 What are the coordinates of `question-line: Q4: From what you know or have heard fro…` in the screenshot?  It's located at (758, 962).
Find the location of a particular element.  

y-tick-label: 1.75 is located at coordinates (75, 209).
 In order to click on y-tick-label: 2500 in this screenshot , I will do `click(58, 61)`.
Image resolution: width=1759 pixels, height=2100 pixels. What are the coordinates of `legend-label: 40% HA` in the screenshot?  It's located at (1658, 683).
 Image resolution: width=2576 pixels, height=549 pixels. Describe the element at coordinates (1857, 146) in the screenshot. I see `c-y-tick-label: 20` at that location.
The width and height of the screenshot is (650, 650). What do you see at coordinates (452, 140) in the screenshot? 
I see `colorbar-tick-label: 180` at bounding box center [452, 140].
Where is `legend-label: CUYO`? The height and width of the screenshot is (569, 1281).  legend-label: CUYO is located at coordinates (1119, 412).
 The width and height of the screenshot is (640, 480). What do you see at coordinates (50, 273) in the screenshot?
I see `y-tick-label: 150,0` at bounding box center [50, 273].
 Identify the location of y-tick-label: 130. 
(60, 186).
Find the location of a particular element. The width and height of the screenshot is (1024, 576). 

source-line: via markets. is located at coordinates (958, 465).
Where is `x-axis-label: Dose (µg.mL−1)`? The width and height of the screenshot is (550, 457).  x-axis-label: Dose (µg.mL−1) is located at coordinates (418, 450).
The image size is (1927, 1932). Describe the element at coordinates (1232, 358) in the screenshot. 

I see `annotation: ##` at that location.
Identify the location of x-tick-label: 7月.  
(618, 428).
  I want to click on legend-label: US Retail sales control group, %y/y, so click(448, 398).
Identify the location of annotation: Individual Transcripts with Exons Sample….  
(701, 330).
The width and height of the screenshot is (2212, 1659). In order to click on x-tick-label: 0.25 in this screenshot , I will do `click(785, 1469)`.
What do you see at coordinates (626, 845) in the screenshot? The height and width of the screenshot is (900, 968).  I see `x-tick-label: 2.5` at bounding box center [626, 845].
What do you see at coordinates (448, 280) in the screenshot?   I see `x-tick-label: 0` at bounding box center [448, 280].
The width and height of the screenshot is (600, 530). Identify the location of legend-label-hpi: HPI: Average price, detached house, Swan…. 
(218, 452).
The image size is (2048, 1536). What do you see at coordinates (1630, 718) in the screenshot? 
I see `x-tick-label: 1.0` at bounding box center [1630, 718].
###
◆ VOTRE TÂCHE
Transformez en CSV la partie qui s'ouvre sur la ligne contenant "The width and height of the screenshot is (2212, 1659)." et se ferme sur celle contenant "What do you see at coordinates (448, 280)", avec deux colonnes nommées entree et sortie. Une rangée par ligne : le texte dans entree, la réponse dans sortie, chaque champ entre guillemets et les sauts de ligne remplacés par des espaces.

◆ RÉPONSE
entree,sortie
"The width and height of the screenshot is (2212, 1659). In order to click on x-tick-label: 0.25 in this screenshot",", I will do `click(785, 1469)`."
"What do you see at coordinates (626, 845) in the screenshot? The height and width of the screenshot is (900, 968).","I see `x-tick-label: 2.5` at bounding box center [626, 845]."
"What do you see at coordinates (448, 280) in the screenshot?","I see `x-tick-label: 0` at bounding box center [448, 280]."